There was, however, an oasis of calm: Jo Bonnier. The high-born Swede was often accused of being aloof. He kept his racing and private life separate, chose his words carefully, and would retreat behind his neatly-trimmed beard when it pleased him. Signed by BRM after just 12 GP starts, all in Maserati 250Fs, he made a good impression by finishing fourth in the 1958 Moroccan GP. His quiet approach was in stark contrast to the playboy shenanigans of Harry Schell, but they were to be BRM’s unlikely duo for ’59. A midfield pairing, with perhaps a podium or two thrown in.
BRM had tried, but no amount of persuading could convince Stirling Moss to sign. His dislike of the team ran deep; when he called the V16 the worst car he’d ever driven, BRM’s co-founder Peter Berthon countered by stating that Moss was frightened of it. Such things are not easily forgotten. But there was a complication, Stirling liked the P25. A lot. A dilemma, then. One of many. For the immediate period following Vanwall’s withdrawal was the one for which Moss received most criticism. Every works team would have given their back teeth to have him on their books, but he went with Rob Walker and Ken Gregory’s new British Racing Partnership outfit instead. And so began his ‘car-breaker’ phase.
He could have sat back and relied on his talent, but the search for that vital extra tenth was too compelling. He became what most designers of the period would label a meddler. Let’s run a Cooper. Let’s try it with a BRM engine. And let’s try a Colotti gearbox. And we’d better assess the P25 as well. This constant striving is what stood him apart from the Bonniers and Schells — but it cost him wins too.
He couldn’t be criticised for his distrust of BRM, though. His hopes and fears were confirmed when he drove a works-run P25 in the International Trophy on 2 May. He set pole, took the lead, and was romping away — when the front brakes failed, pitching him into a mother-and-father spin. Good car, bad team, was how he saw it.
Sir Alfred Owen, the patron whose money BRM was sluicing away, was reaching the same conclusions. He had been patient, but when Moss approached him directly to ask for two P25s, to be run by BRP, he jumped at the chance — and no amount of argument from a slighted Berthon would change his mind.
The week after Monaco, therefore, a P25 was hooked up behind the team’s Standard Vanguard van and trailered to Zandvoort for a test. For Moss, that is — not Bonnier, not Schell.

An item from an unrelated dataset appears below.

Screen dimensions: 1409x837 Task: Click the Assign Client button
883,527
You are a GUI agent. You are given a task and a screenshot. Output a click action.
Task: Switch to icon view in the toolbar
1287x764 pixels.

“It was a peculiar session,” remembers chief engineer Tony Rudd. “We did one hell of a mileage, which gave us a lot of confidence. We learned a lot about tyre wear rates.” And improved the brakes. According to Rudd, Moss made no drastic changes. But Bonnier and Schell did not rush to revert to their old settings — that vital extra tenth thing. The biggest change was a switch to 15in Dunlops from 16in.
Then came the real bombshell: Moss would race a BRP-run P25 at selected GPs. He planned to debut the car at Reims on 5 July, so it was undergoing an overhaul at BRP’s Lots Road HQ while he used the Walker Cooper to set fastest time in Friday’s Zandvoort practice. It all seems unnecessarily complicated but, in Stirling’s defence, 1959 was a difficult season of huge transition.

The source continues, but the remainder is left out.